====== RECORDS FOR THE EXERCISE ======
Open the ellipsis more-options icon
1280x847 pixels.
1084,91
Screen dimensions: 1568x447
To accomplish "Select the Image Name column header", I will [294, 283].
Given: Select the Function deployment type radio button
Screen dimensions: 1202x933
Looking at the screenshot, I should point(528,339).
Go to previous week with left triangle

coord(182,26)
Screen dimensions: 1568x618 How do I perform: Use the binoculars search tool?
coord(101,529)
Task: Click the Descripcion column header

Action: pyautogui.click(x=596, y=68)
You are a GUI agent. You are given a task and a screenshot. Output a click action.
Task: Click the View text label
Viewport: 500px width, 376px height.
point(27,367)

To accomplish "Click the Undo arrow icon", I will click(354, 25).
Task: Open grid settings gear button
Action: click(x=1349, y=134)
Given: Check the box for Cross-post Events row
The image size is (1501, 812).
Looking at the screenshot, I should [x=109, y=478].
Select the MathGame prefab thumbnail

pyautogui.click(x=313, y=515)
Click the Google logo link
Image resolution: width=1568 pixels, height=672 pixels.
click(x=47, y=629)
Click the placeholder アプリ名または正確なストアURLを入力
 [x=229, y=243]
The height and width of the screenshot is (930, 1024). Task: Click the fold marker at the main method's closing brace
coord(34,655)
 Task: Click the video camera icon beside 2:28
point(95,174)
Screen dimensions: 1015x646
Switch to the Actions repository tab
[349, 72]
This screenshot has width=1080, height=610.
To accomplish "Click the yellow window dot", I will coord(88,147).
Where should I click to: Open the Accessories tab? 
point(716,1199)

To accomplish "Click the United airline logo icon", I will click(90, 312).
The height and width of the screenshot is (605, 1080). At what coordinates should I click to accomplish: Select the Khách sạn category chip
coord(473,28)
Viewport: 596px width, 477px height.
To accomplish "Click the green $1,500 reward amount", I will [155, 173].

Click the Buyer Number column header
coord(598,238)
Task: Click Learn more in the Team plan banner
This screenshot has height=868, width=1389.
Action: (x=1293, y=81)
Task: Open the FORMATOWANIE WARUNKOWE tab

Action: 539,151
======
WHAT THE TASK REQUIRES:
Determine how many lines of the listing above hold the word "more". Report that number without anything else.

OUTPUT:
2